- **Your task**
Your answer should be the line containing "Оплата (917, 1391)" and each line after it through the end of the data below, repeated exactly.

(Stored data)
****

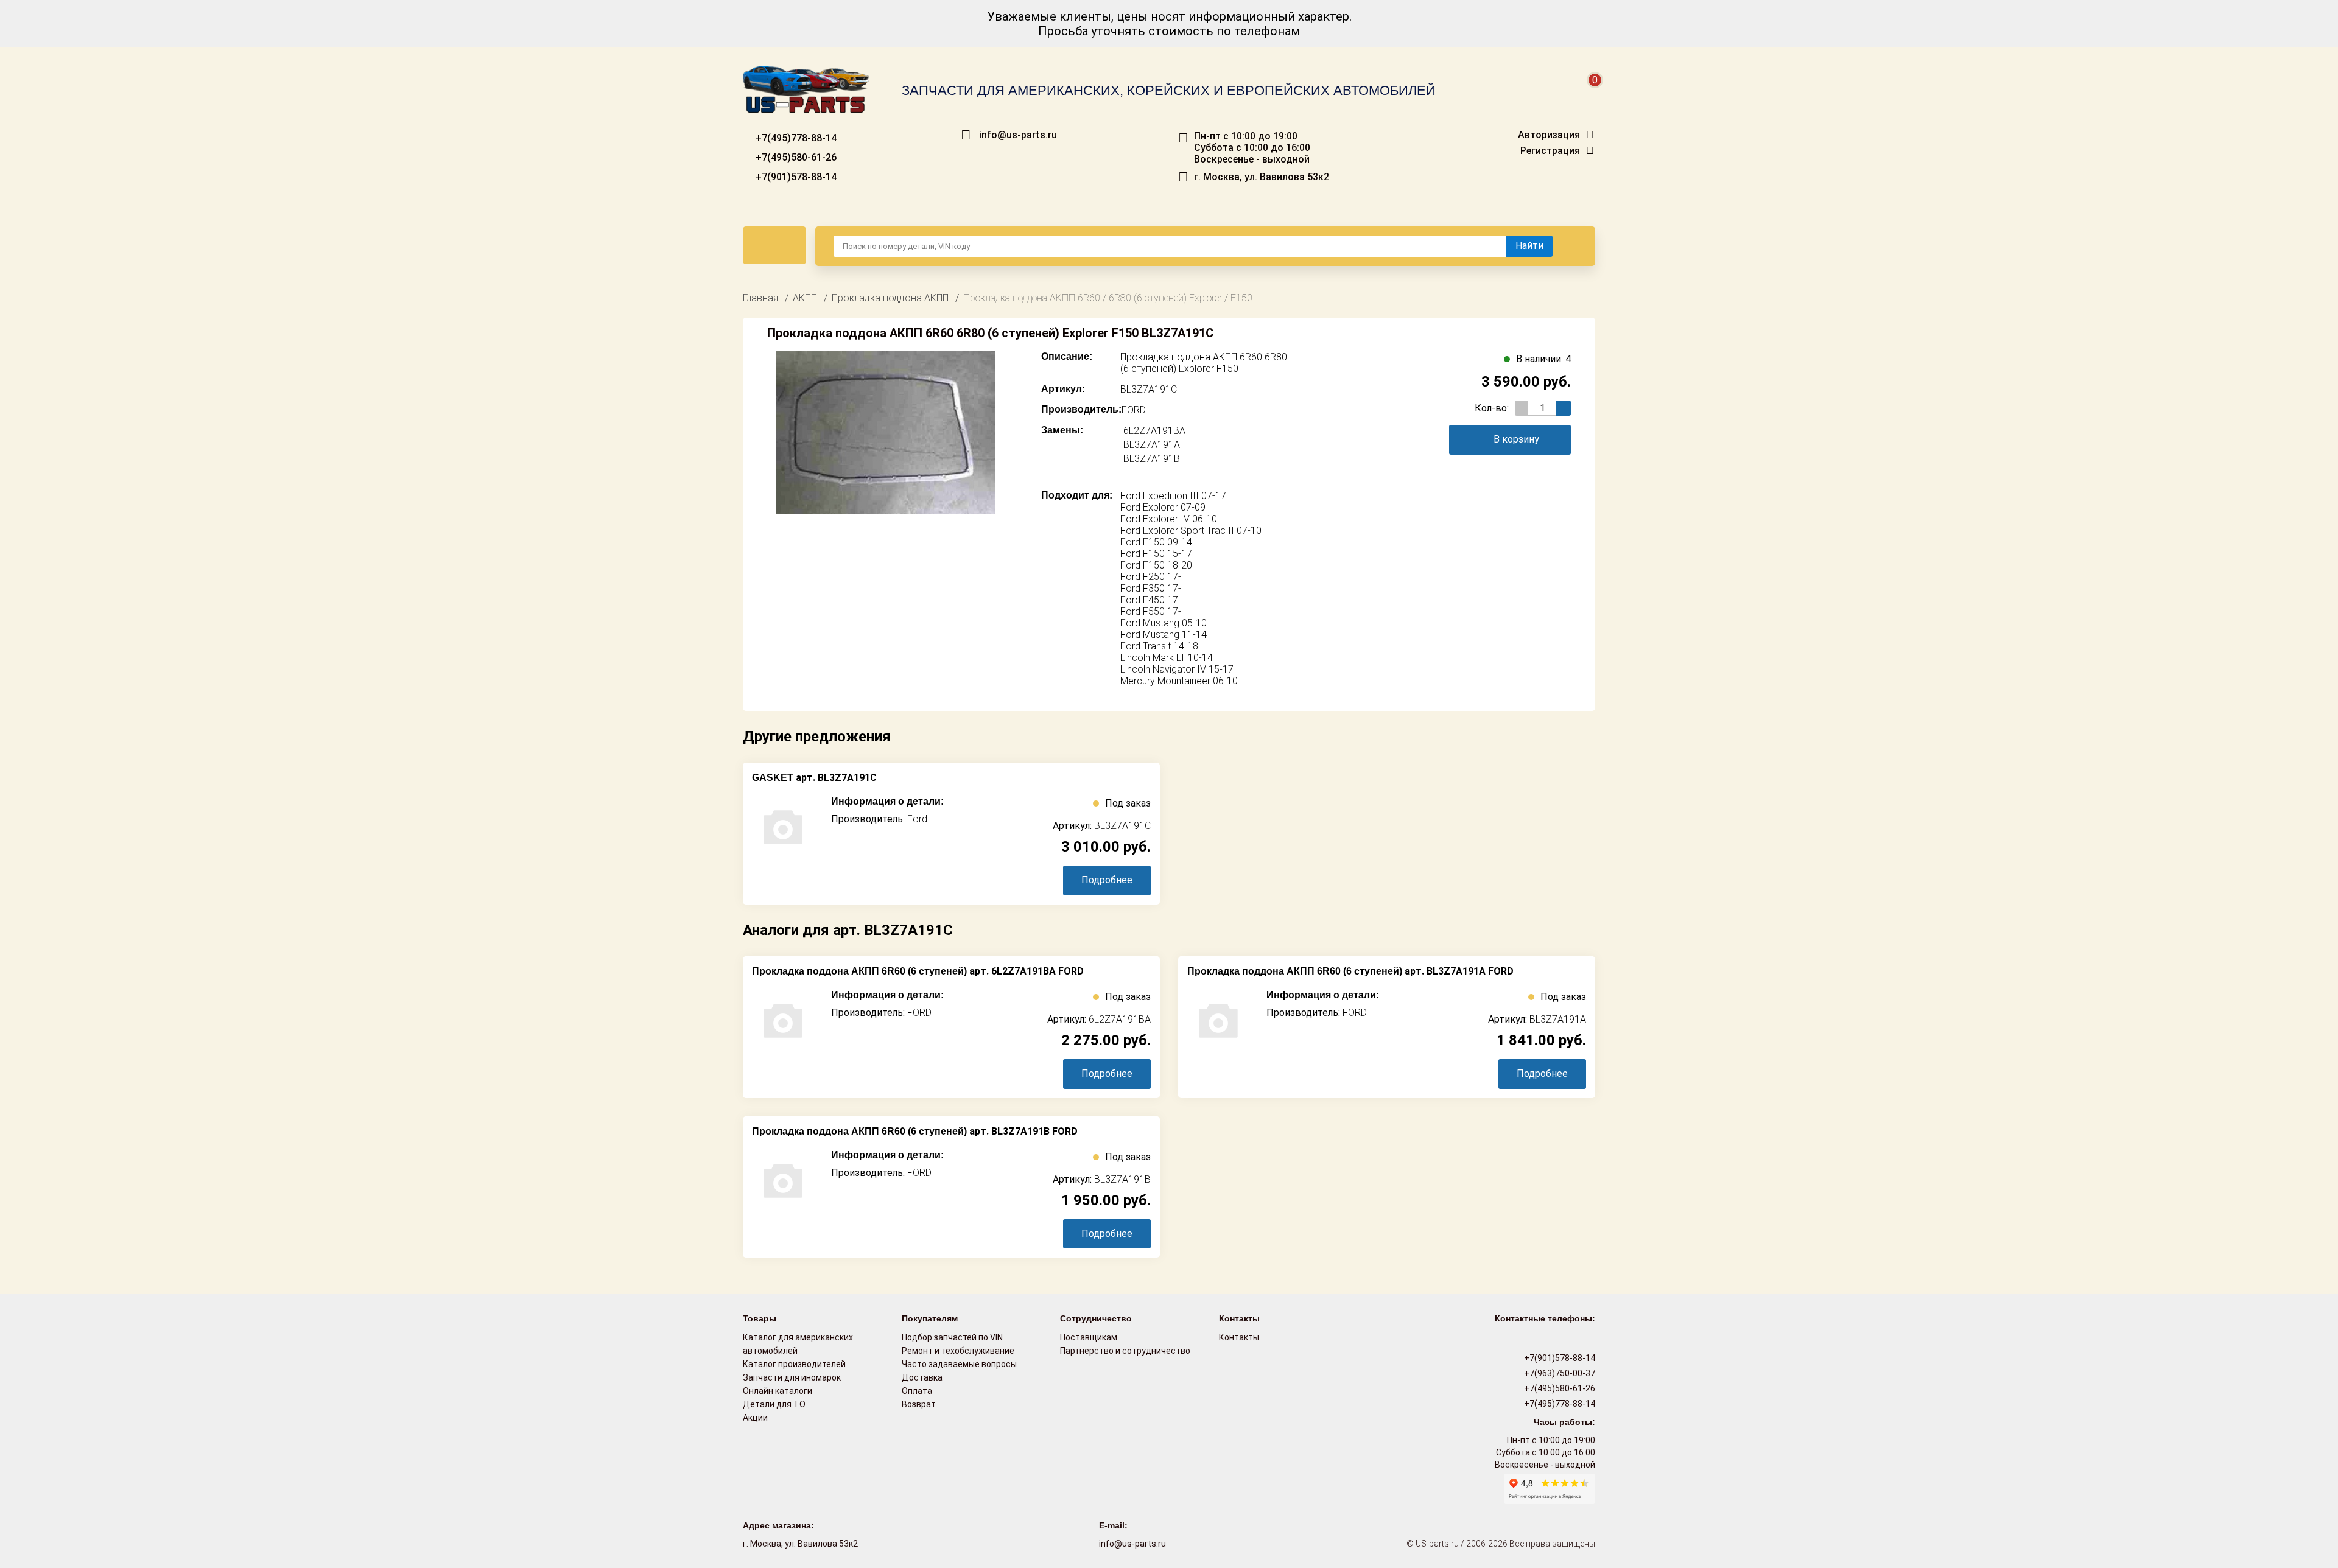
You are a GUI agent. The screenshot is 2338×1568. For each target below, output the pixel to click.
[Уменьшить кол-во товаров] (1522, 408)
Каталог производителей (794, 1364)
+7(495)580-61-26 (795, 157)
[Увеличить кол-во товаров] (1563, 408)
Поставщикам (1088, 1337)
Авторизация (1549, 135)
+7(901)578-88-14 (795, 177)
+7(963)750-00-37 (1558, 1373)
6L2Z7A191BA (1154, 430)
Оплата (917, 1391)
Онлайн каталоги (777, 1391)
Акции (755, 1418)
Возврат (919, 1404)
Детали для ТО (774, 1404)
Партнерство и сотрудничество (1125, 1351)
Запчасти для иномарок (792, 1377)
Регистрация (1550, 151)
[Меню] (774, 245)
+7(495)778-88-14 (795, 138)
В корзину (1516, 439)
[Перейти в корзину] (1586, 94)
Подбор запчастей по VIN (952, 1337)
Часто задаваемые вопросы (959, 1364)
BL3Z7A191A (1151, 444)
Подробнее (1106, 880)
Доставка (922, 1377)
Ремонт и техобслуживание (958, 1351)
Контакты (1239, 1337)
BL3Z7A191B (1151, 458)
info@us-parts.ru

****

- **Solved problem**
Оплата (917, 1391)
Онлайн каталоги (777, 1391)
Акции (755, 1418)
Возврат (919, 1404)
Детали для ТО (774, 1404)
Партнерство и сотрудничество (1125, 1351)
Запчасти для иномарок (792, 1377)
Регистрация (1550, 151)
[Меню] (774, 245)
+7(495)778-88-14 (795, 138)
В корзину (1516, 439)
[Перейти в корзину] (1586, 94)
Подбор запчастей по VIN (952, 1337)
Часто задаваемые вопросы (959, 1364)
BL3Z7A191A (1151, 444)
Подробнее (1106, 880)
Доставка (922, 1377)
Ремонт и техобслуживание (958, 1351)
Контакты (1239, 1337)
BL3Z7A191B (1151, 458)
info@us-parts.ru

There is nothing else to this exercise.